Visti il ricorso e i relativi allegati;
Visto l’atto di costituzione in giudizio del Ministero della Difesa e del Comando Legione Carabinieri Abruzzo e Molise;
Visti gli articoli 35, comma 1, lettera c), e 85, comma 9, del codice del processo amministrativo;
Visti tutti gli atti della causa;
Relatore nell’udienza pubblica del giorno 3 dicembre 2025 la dott.ssa RO LI;
Udito l’avvocato Franca D’Amario per la parte ricorrente;
Alla pubblica udienza del 3 dicembre 2025 il ricorrente, per il tramite del proprio difensore, ha dichiarato di non avere più interesse alla decisione del ricorso.

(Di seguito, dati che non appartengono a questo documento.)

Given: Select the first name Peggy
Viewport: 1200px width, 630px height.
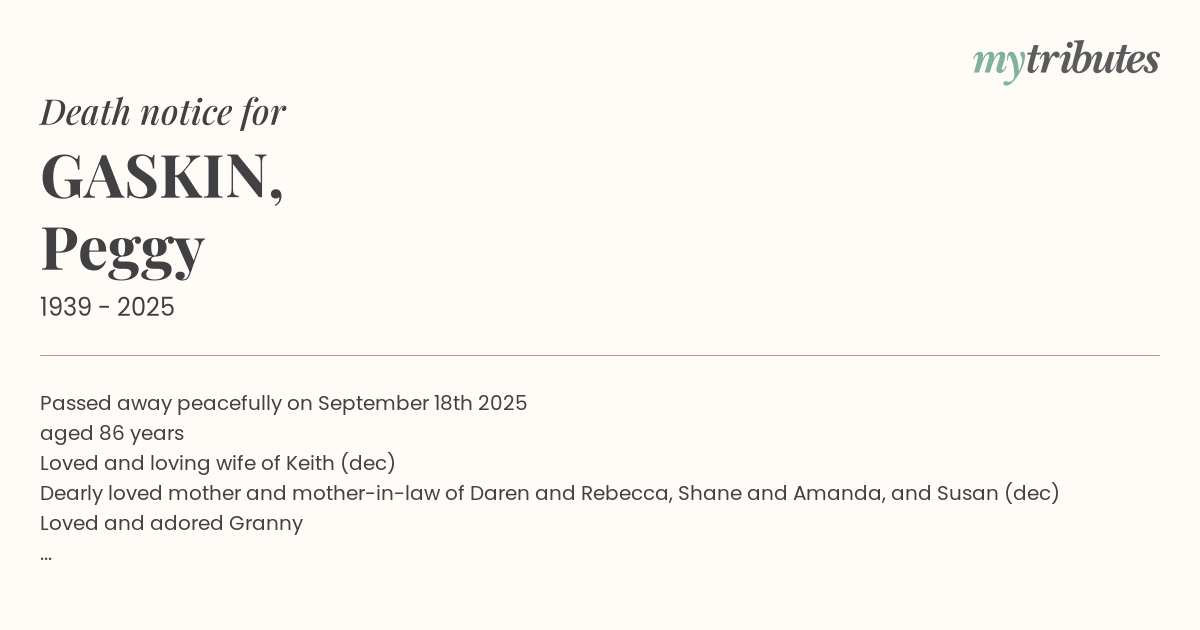Looking at the screenshot, I should click(x=122, y=249).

Il Collegio, preso atto della predetta dichiarazione, deve dichiarare l’improcedibilità del ricorso per sopravvenuta carenza di interesse alla sua decisione.

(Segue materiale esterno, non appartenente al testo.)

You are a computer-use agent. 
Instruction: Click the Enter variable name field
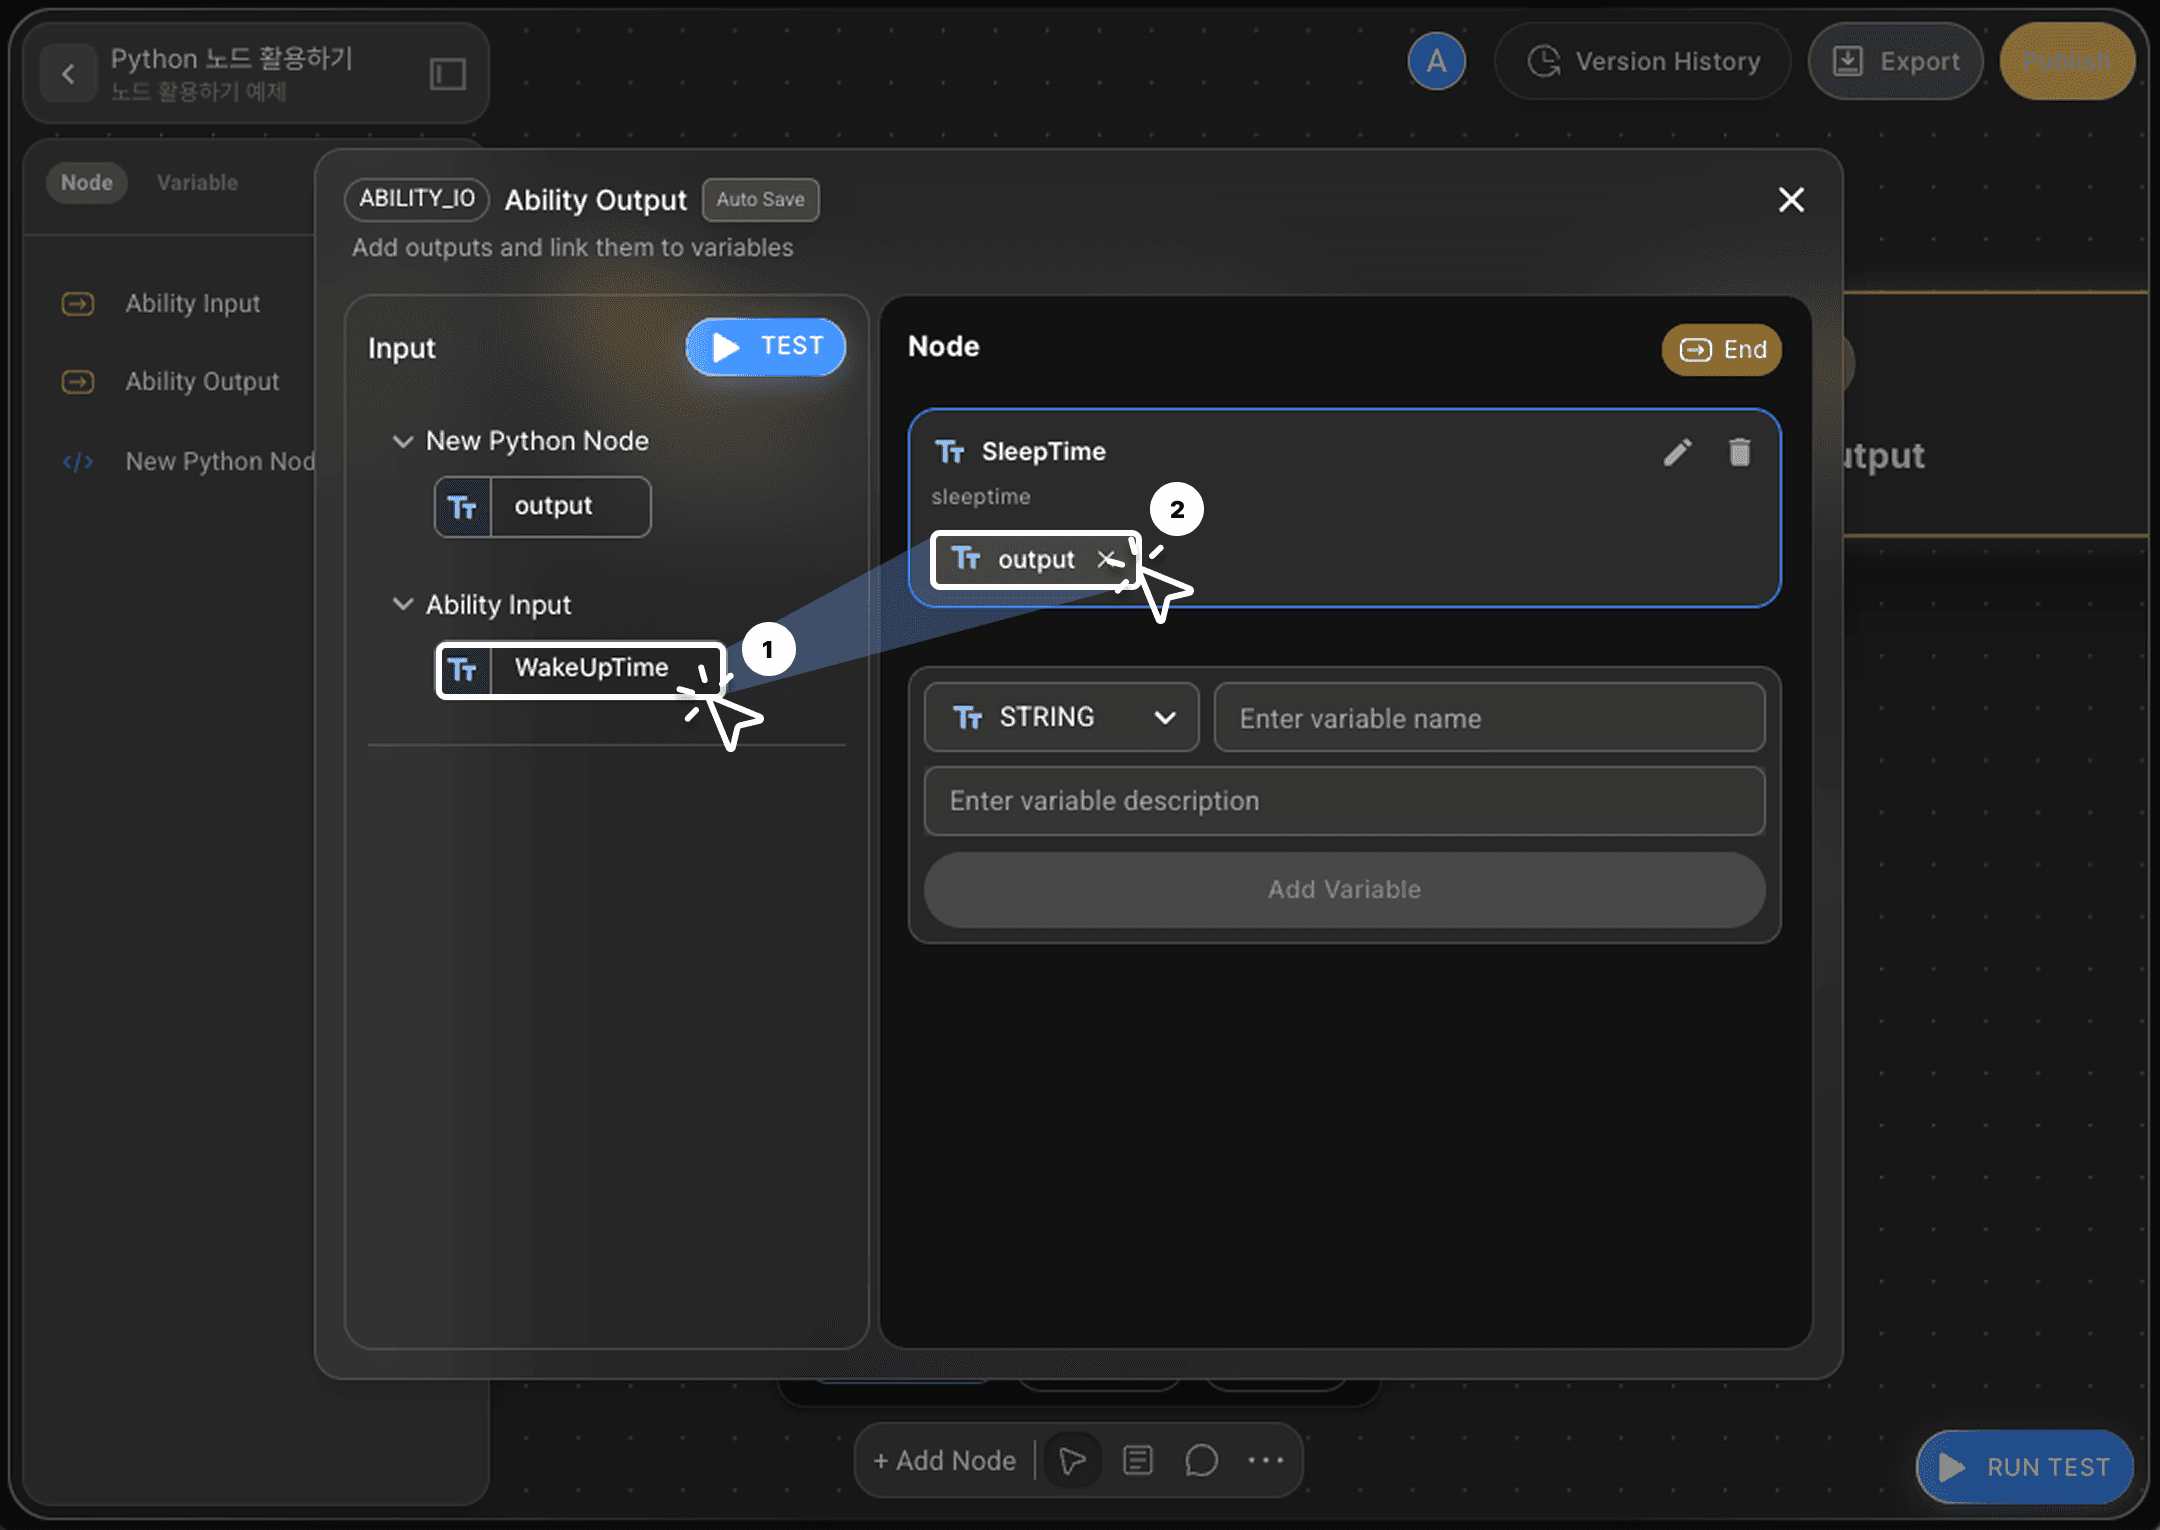tap(1488, 717)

La definizione in rito del ricorso giustifica la compensazione delle spese di lite tra le parti.
P.Q.M.
Il Tribunale Amministrativo Regionale per l’Abruzzo (Sezione Prima), definitivamente pronunciando sul ricorso, come in epigrafe proposto, lo dichiara improcedibile.

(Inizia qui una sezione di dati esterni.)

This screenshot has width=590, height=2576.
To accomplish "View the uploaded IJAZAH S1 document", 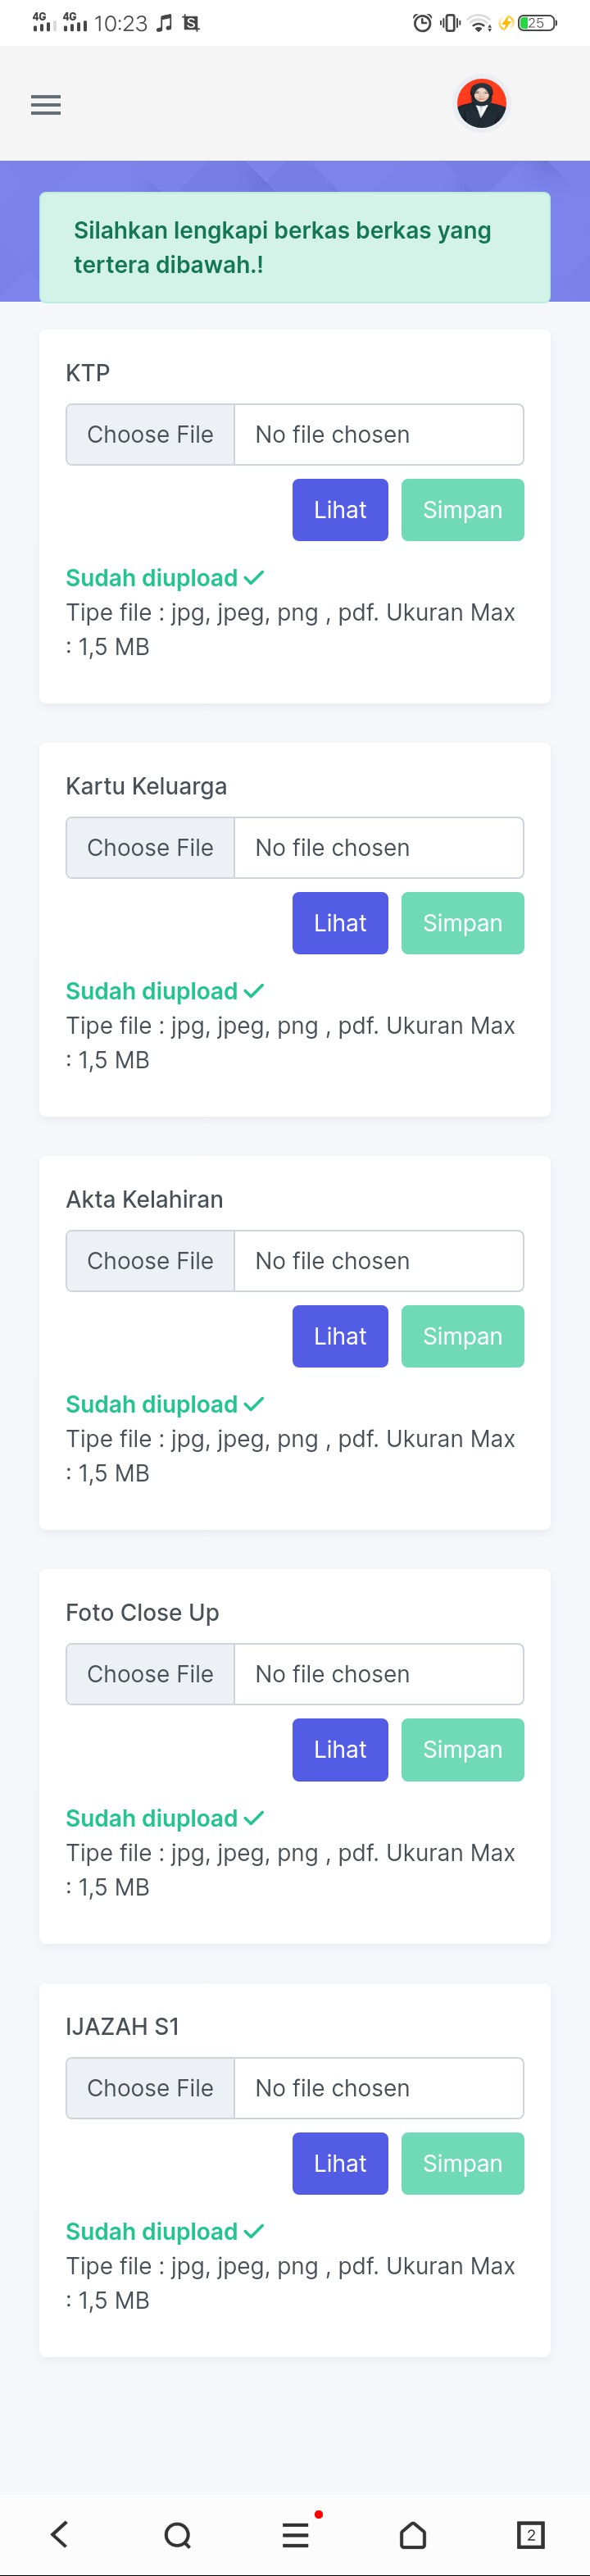I will click(x=340, y=2163).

Compensa tra le parti le spese di lite.
Ordina che la presente sentenza sia eseguita dall’autorità amministrativa.
Ritenuto che sussistano i presupposti di cui all’articolo 52, commi 1 e 2, del decreto legislativo 30 giugno 2003, n. 196, e dell’articolo 10 del Regolamento (UE) 2016/679 del Parlamento Europeo e del Consiglio del 27 aprile 2016, a tutela dei diritti o della dignità della parte interessata, manda alla Segreteria di procedere all’oscuramento delle generalità nonché di qualsiasi altro dato idoneo a identificare la parte ricorrente.
Così deciso in L’Aquila nella camera di consiglio del giorno 3 dicembre 2025 con l’intervento dei magistrati:
RM NZ, Presidente
RO LI, Primo Referendario, Estensore
Massimo Baraldi, Primo Referendario
| L'ESTENSORE | IL PRESIDENTE |
| RO LI | RM NZ |
IL SEGRETARIO
In caso di diffusione omettere le generalità e gli altri dati identificativi dei soggetti interessati nei termini indicati.